-- Enunciado A --
Segundo o texto sobre o Prédio Geral das Coisas, por que motivos há brigas entre os inquilinos? Responda em uma a três frases.
-- Enunciado B --
Transcreva o trecho do texto sobre o Prédio Geral das Coisas que começa nas palavras "Tudo isto se" e termina depois de "visitinha à cave.".
-- Enunciado C --
Enumere as diferentes maneiras de entrar e de se deslocar no prédio que o texto sobre o Prédio Geral das Coisas atribui às pessoas, na passagem em que as escadas são descritas.

-- Texto de apoio --
26.12.11

Prédio Geral das Coisas

imagem: google

Não sei porquê, mas consigo criar uma espécie de representação visual das relações que tenho com as pessoas na minha vida. Há quem ocupe o equivalente à “Penthouse” e depois há quem, no oposto, ocupe um cantinho escuro e sombrio da cave.
Tudo isto se materializa na minha mente como se fosse um desenho – lá está um prédio enorme, com varandas e chaminés, cheio de andares, todos eles prontos a receberem inquilinos. E depois, no centro, como se fosse tapete de distribuição, há as escadas. Sobem-se ou descem-se consoante o andar que se ocupa no Prédio Geral das Coisas. Há quem entre logo para um dos andares de topo e por lá fique; há quem comece no rés-do-chão e vá caminhando para cima. E depois há quem entre a meio e, assim logo de seguida como se as escadas tivessem sido deixadas molhadas e cheias de detergente pela senhora das limpezas, mande valente trambolhão até ao fundo, sendo cuspido porta fora sem direito sequer a visitinha à cave.
Há uma hierarquia que, se quiserem, simboliza aquela máxima do “não se chegar aos calcanhares” de alguém. Há uma espécie de localização espacial que coloca algumas pessoas acima de outras, outras abaixo e outras ainda, mesmo ao lado, partilhando o mesmo patamar.
De vez em quando, há as festas em que todos convivem alegremente e, de vez em quando também, há as acções de despejo em que todos vêm à janela ou à porta ver quem é arrancado do andar onde mora para ir ocupar novo lar acima ou abaixo do anterior. Vira na volta, também há as brigas entre inquilinos porque um sacudiu o tapete para cima da roupa lavada e estendida ou porque outro deu jantarada até às tantas e não deixou ninguém dormir. Mesmo assim, gosto de pensar que o Prédio Geral das Coisas é lugar onde se pode ir pedir um copo de açúcar emprestado à vizinha de cima e onde os vizinhos de baixo não se importam de pagar a parte deles para a manutenção das escadas, mesmo que não as usem frequentemente. É uma animação e, no geral, um sítio alegre e bem-disposto para se “viver”.
Depois, no meio disto tudo, há os que insistem em tocar às campainhas para ver se entram e os que de vez em quando vão passando cada vez mais despercebidos, como se tivessem emigrado para longe. Aos últimos, convoca-se reunião de condóminos para ver o que se passa; aos primeiros, avisa-se a populaça de que a porta do Prédio Geral das Coisas deverá estar sempre devidamente fechada e trancada para que não haja surpresas desagradáveis.

-- Excertos de dados --
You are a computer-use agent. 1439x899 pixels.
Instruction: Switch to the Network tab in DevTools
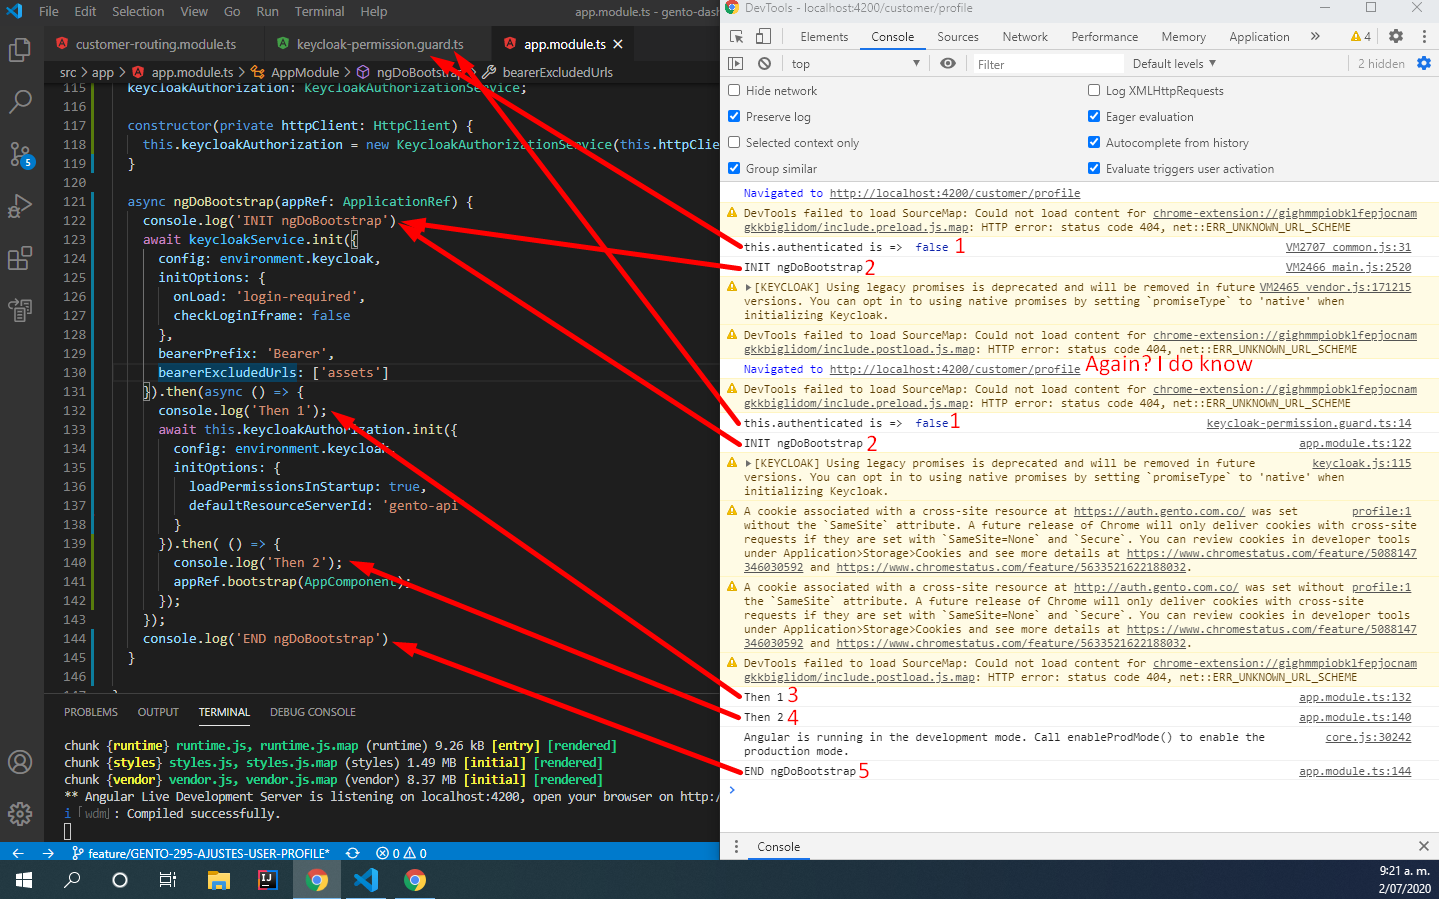coord(1024,36)
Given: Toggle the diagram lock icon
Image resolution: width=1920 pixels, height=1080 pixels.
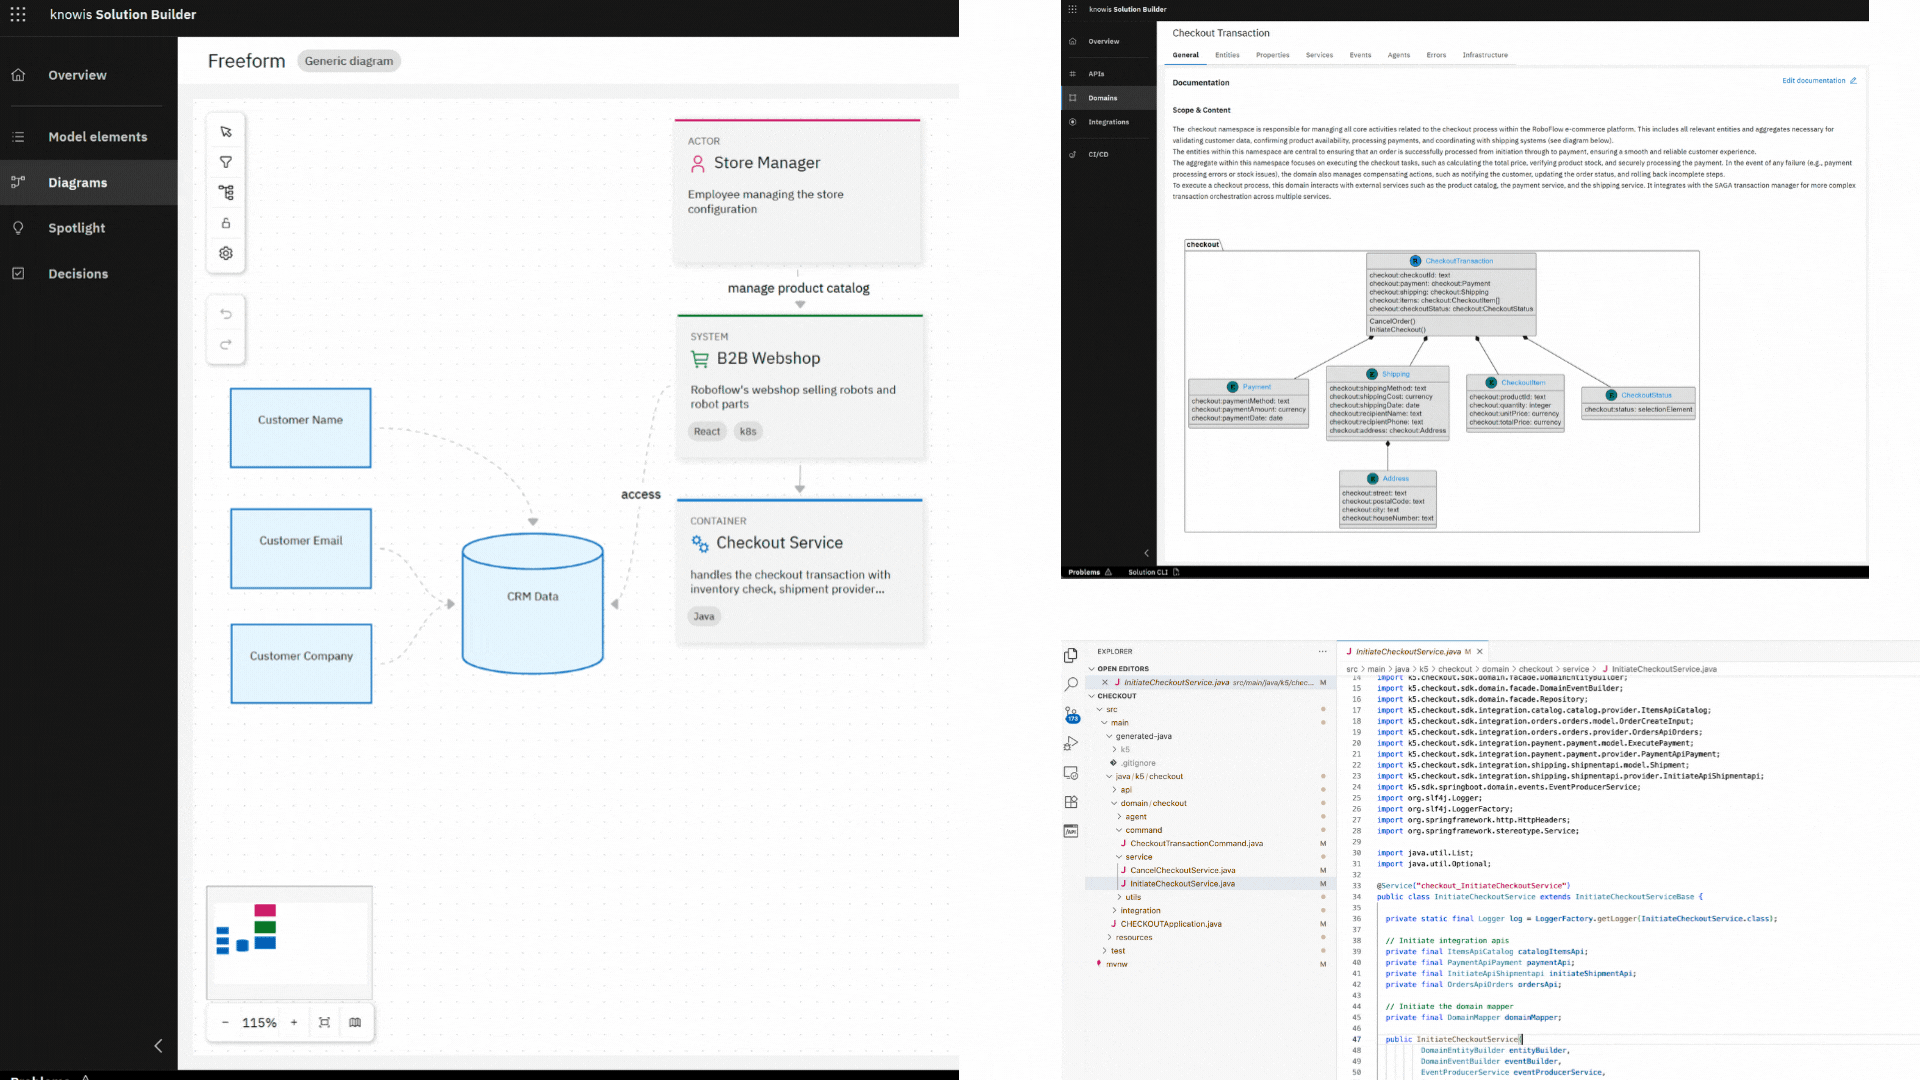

-- Resolução A --
Há brigas entre os inquilinos porque um sacudiu o tapete para cima da roupa lavada e estendida, ou porque outro deu uma jantarada até às tantas e não deixou ninguém dormir.

-- Resolução B --
Tudo isto se materializa na minha mente como se fosse um desenho – lá está um prédio enorme, com varandas e chaminés, cheio de andares, todos eles prontos a receberem inquilinos. E depois, no centro, como se fosse tapete de distribuição, há as escadas. Sobem-se ou descem-se consoante o andar que se ocupa no Prédio Geral das Coisas. Há quem entre logo para um dos andares de topo e por lá fique; há quem comece no rés-do-chão e vá caminhando para cima. E depois há quem entre a meio e, assim logo de seguida como se as escadas tivessem sido deixadas molhadas e cheias de detergente pela senhora das limpezas, mande valente trambolhão até ao fundo, sendo cuspido porta fora sem direito sequer a visitinha à cave.

-- Resolução C --
- Há quem entre logo para um dos andares de topo e por lá fique.
- Há quem comece no rés-do-chão e vá caminhando para cima.
- Há quem entre a meio e mande logo de seguida um valente trambolhão até ao fundo, sendo cuspido porta fora sem direito sequer a visitinha à cave.